-- Data extract follows --

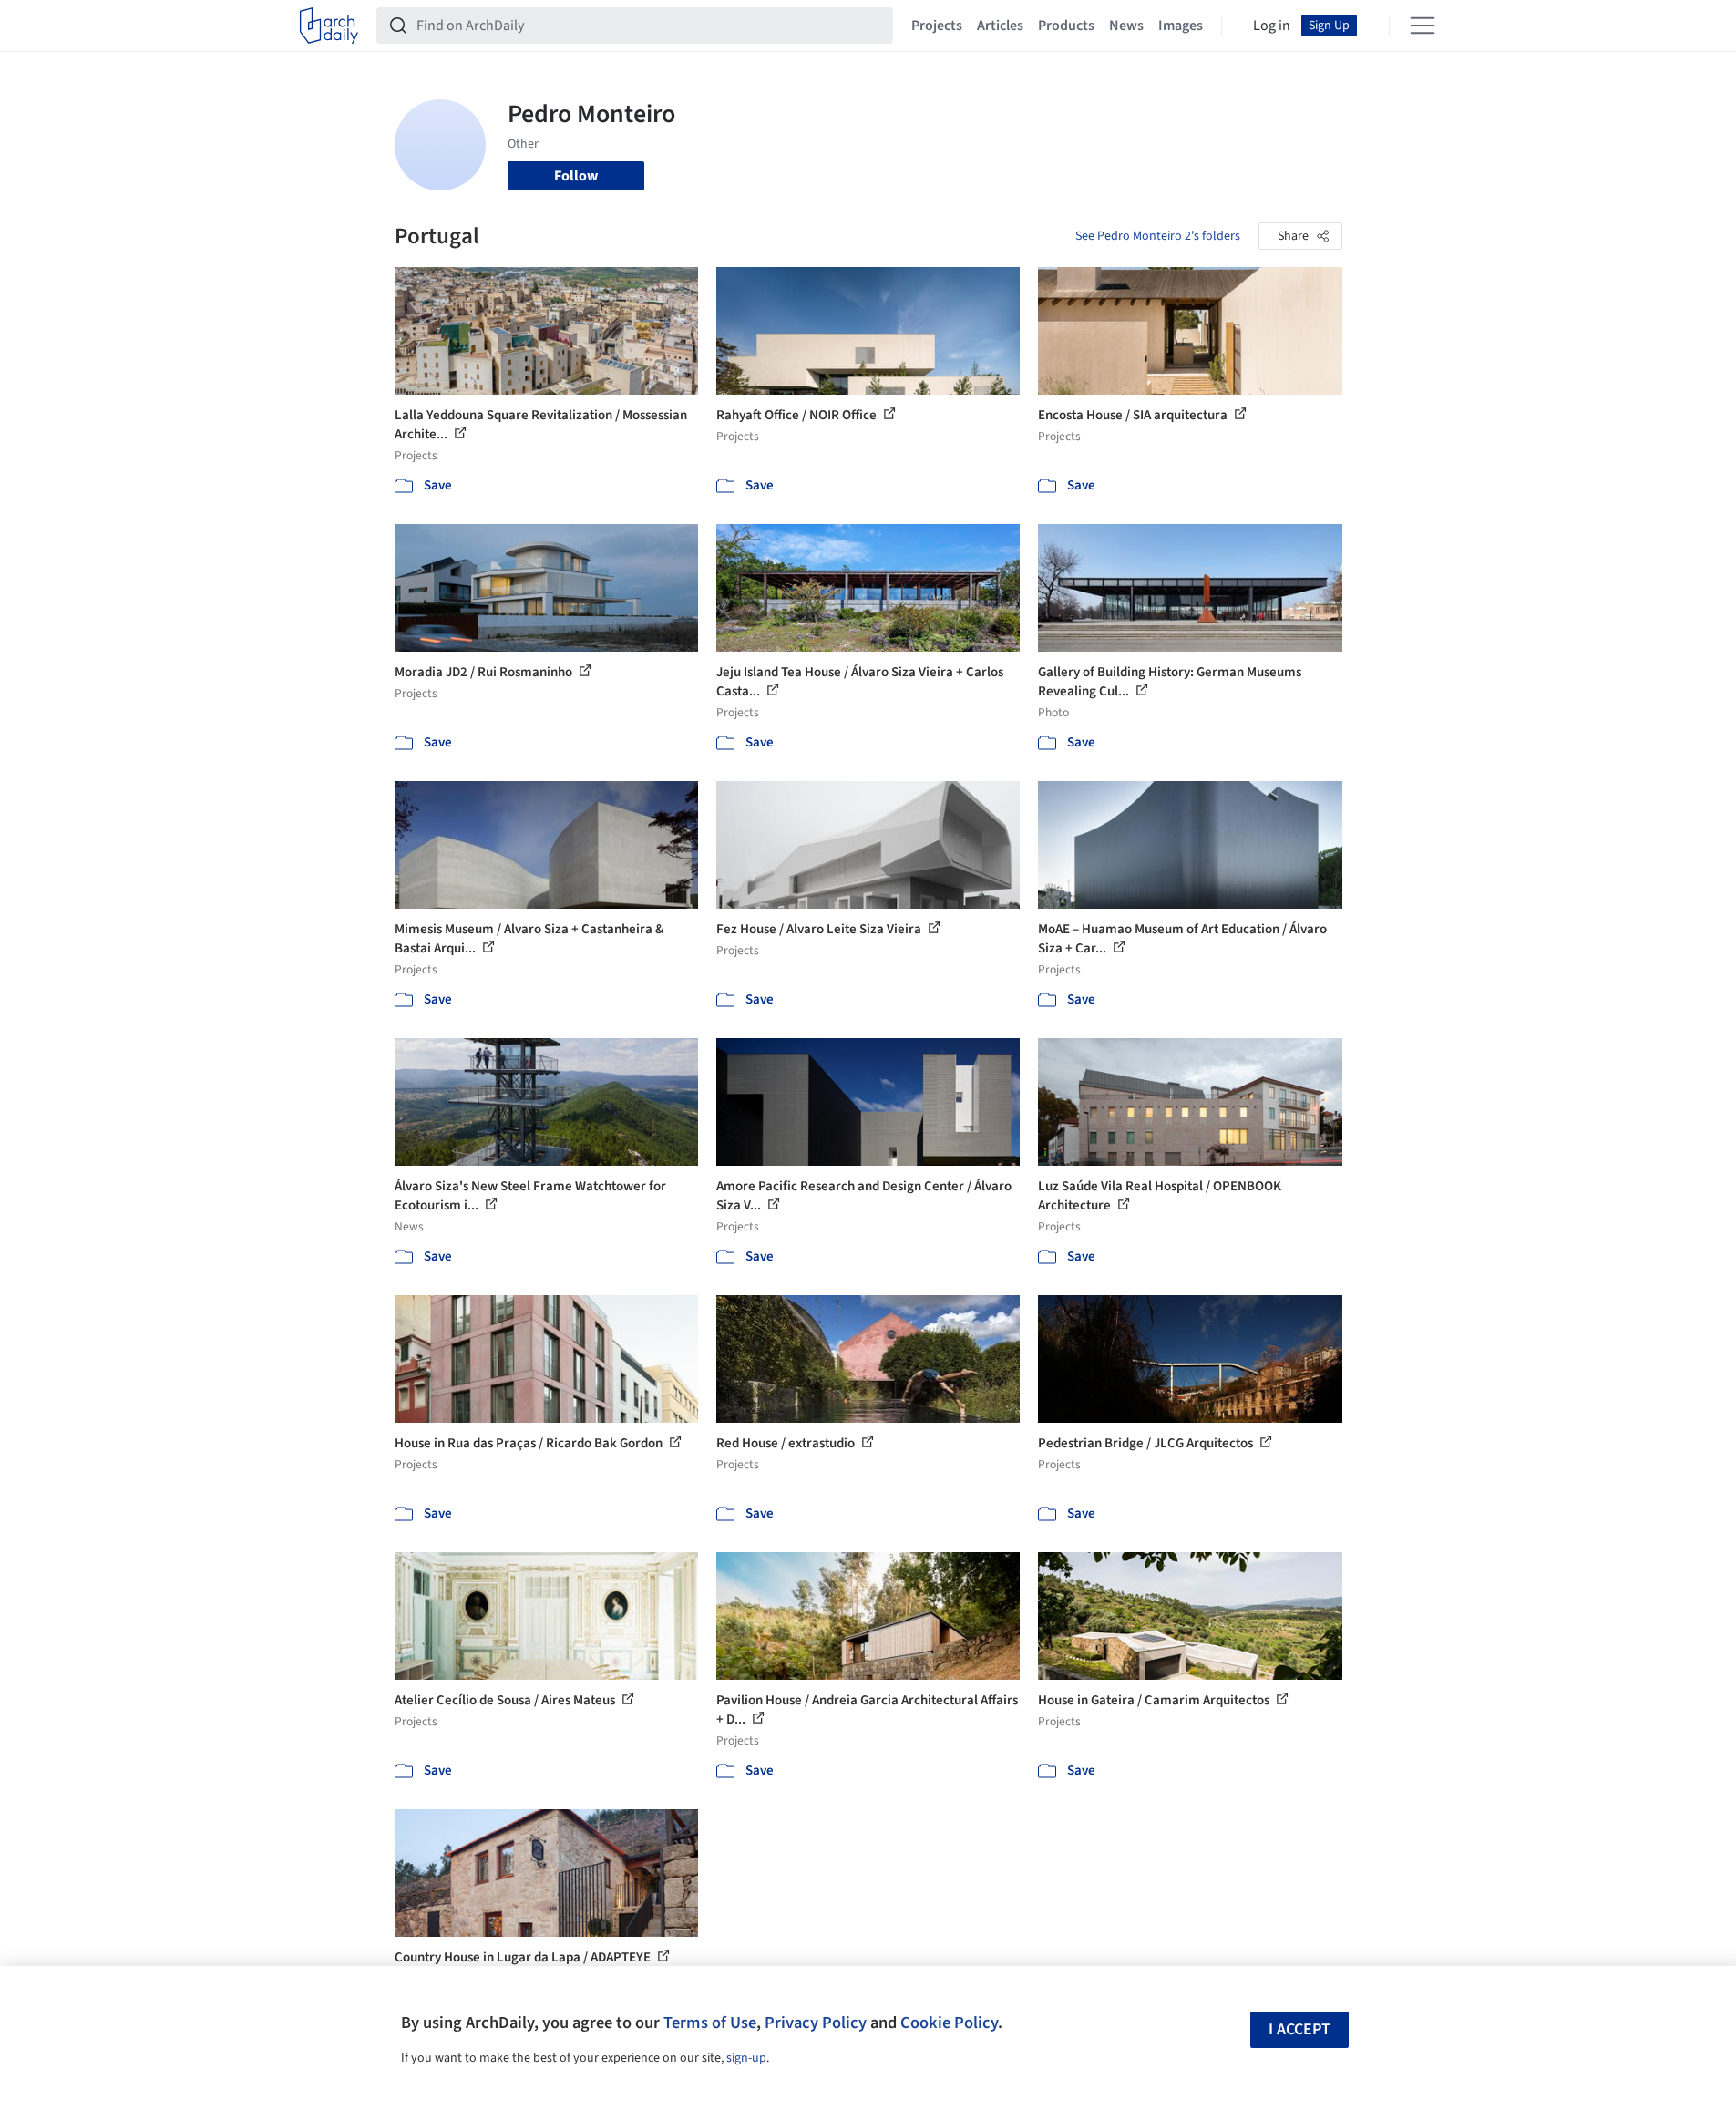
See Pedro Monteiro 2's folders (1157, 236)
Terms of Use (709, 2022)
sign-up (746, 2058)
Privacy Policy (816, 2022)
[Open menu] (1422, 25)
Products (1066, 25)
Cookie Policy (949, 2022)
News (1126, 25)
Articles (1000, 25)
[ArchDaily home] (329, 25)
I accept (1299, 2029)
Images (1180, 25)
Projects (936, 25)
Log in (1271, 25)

-- Data extract concluded --
-- Data extract follows --

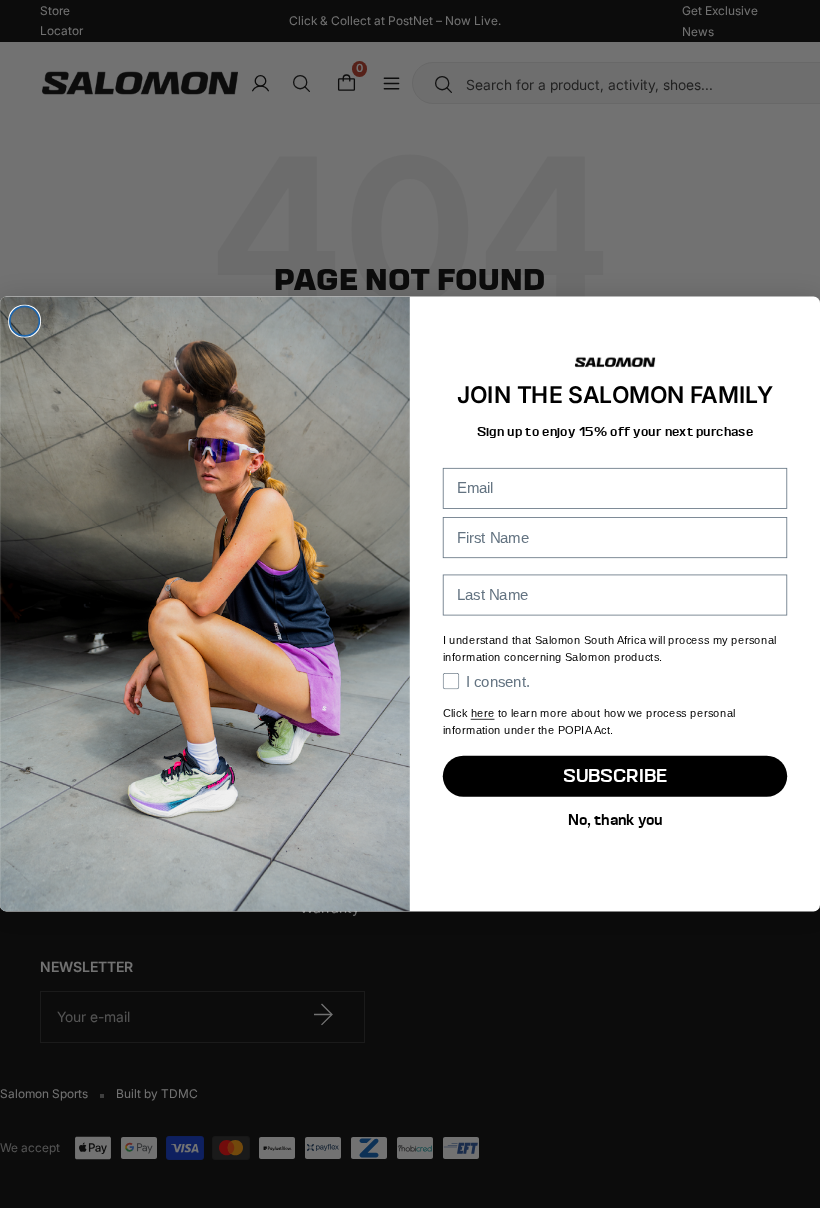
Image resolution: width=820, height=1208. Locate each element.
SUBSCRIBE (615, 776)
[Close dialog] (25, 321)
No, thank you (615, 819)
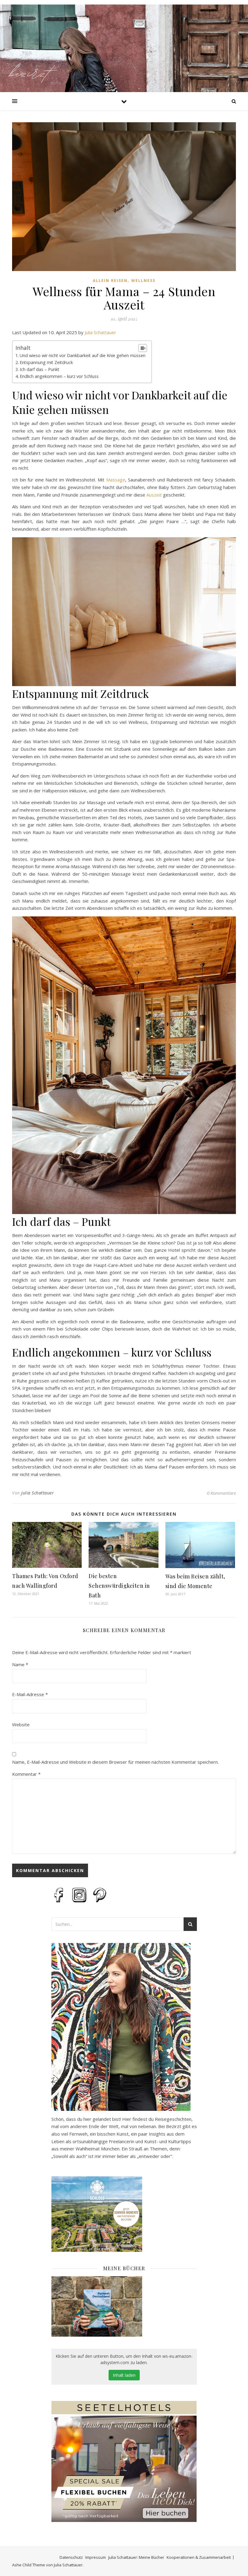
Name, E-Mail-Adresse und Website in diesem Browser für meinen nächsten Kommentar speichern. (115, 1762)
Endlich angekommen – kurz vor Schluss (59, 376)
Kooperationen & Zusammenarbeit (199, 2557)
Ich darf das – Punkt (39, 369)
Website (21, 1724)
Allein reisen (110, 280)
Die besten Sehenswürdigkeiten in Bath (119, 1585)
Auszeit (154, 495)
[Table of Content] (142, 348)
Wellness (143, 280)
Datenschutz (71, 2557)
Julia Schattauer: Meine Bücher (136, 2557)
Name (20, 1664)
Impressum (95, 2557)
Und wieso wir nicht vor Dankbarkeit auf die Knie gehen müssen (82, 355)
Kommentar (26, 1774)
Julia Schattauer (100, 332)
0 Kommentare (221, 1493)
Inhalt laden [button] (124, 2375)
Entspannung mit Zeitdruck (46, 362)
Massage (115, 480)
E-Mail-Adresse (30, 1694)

-- Data extract concluded --

Task brief - Repeat exactly the stretch of the listing above that starts with the line holding "No, thank you (615, 819)" and finishes with the line holding "E-Mail-Adresse (30, 1694)", both included. Skip every picture.

Solved exercise -
No, thank you (615, 819)
Name, E-Mail-Adresse und Website in diesem Browser für meinen nächsten Kommentar speichern. (115, 1762)
Endlich angekommen – kurz vor Schluss (59, 376)
Kooperationen & Zusammenarbeit (199, 2557)
Ich darf das – Punkt (39, 369)
Website (21, 1724)
Allein reisen (110, 280)
Die besten Sehenswürdigkeiten in Bath (119, 1585)
Auszeit (154, 495)
[Table of Content] (142, 348)
Wellness (143, 280)
Datenschutz (71, 2557)
Julia Schattauer: Meine Bücher (136, 2557)
Name (20, 1664)
Impressum (95, 2557)
Und wieso wir nicht vor Dankbarkeit auf die Knie gehen müssen (82, 355)
Kommentar (26, 1774)
Julia Schattauer (100, 332)
0 Kommentare (221, 1493)
Inhalt laden [button] (124, 2375)
Entspannung mit Zeitdruck (46, 362)
Massage (115, 480)
E-Mail-Adresse (30, 1694)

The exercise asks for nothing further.